Problem to work on
Only the lines from the one containing "Task: Sort by File Name column header" through the last line below belong in your copy; transcribe them exactly and omit any pictures.

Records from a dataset
★ ★ ★ ★ ★

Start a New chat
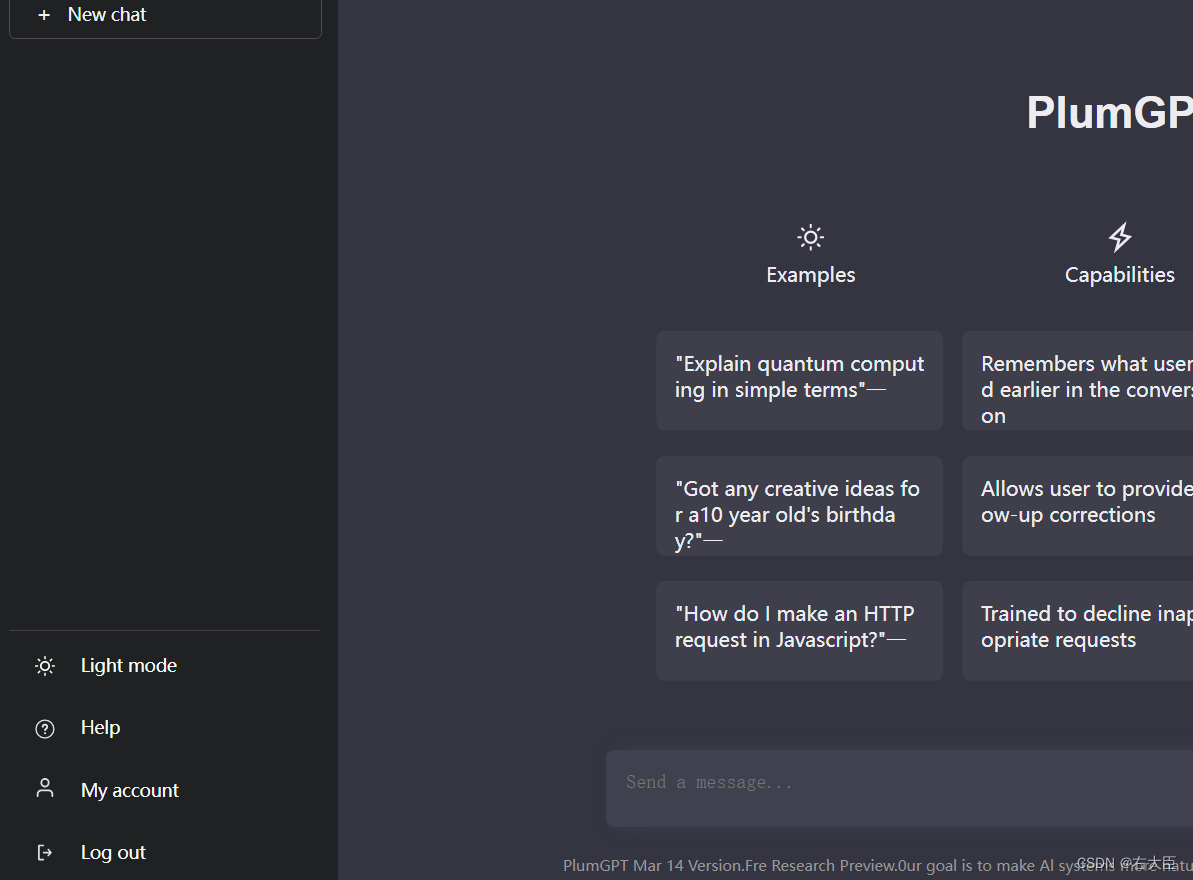1193x880 pixels. click(x=165, y=15)
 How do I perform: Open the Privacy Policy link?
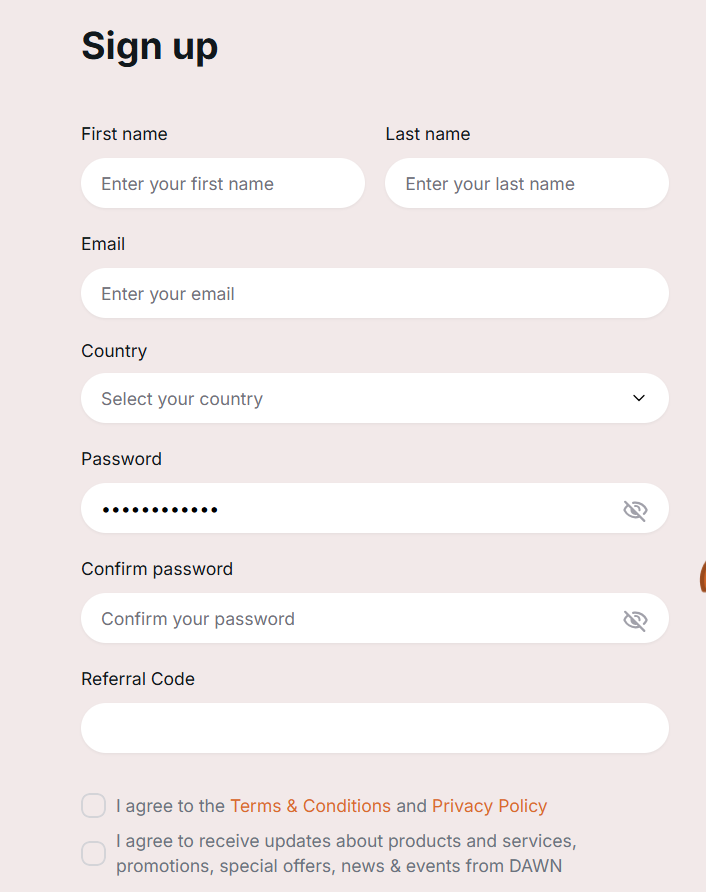(489, 806)
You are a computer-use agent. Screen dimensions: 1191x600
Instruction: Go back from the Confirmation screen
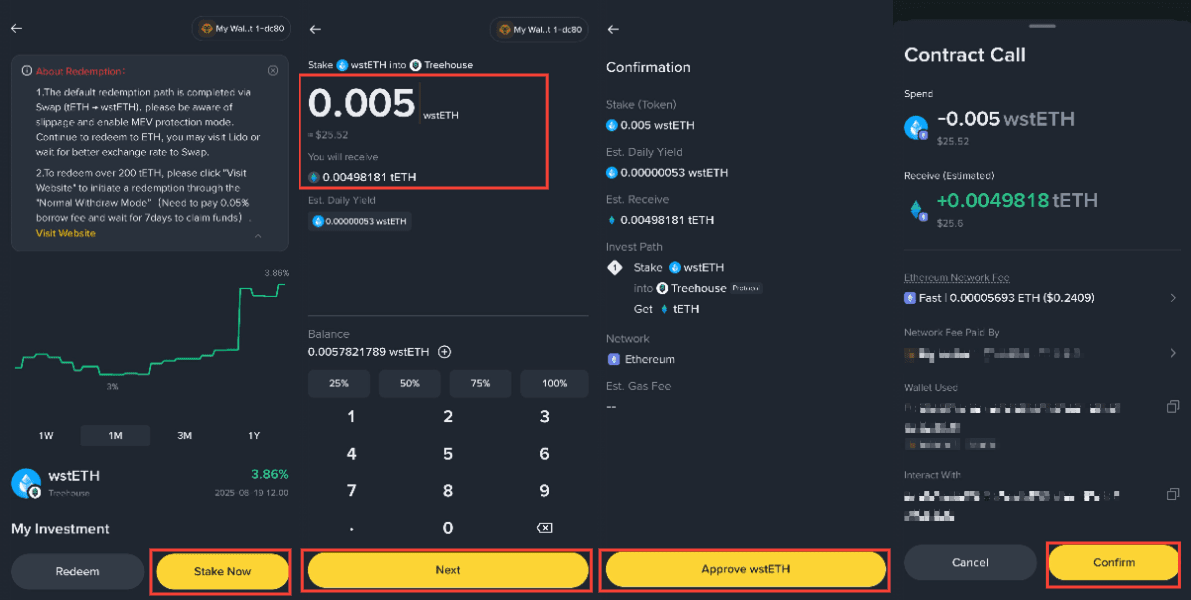click(613, 29)
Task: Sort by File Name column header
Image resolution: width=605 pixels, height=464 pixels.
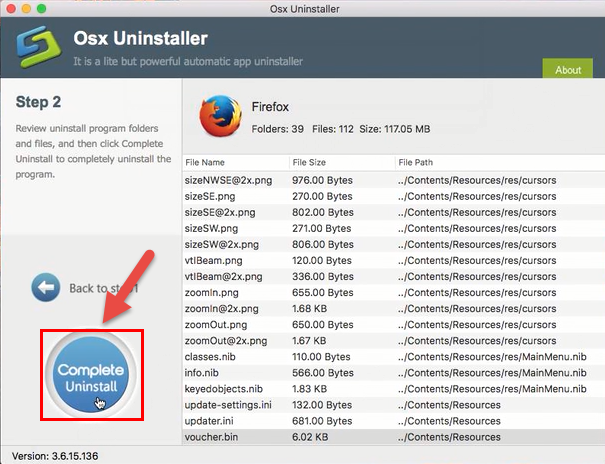Action: (205, 162)
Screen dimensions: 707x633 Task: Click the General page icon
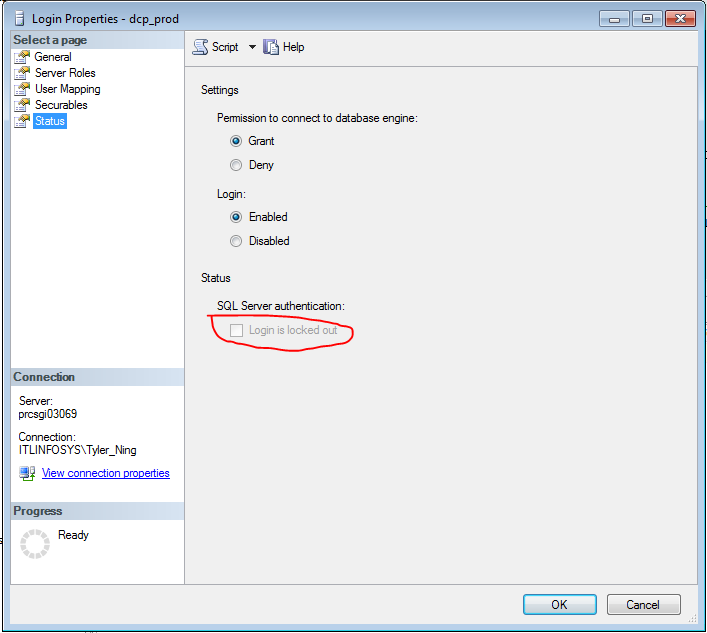pos(22,57)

★ ★ ★ ★ ★

Final answer
Task: Sort by File Name column header
Image resolution: width=605 pixels, height=464 pixels.
Action: (205, 162)
Screen dimensions: 707x633 Task: Click the General page icon
pos(22,57)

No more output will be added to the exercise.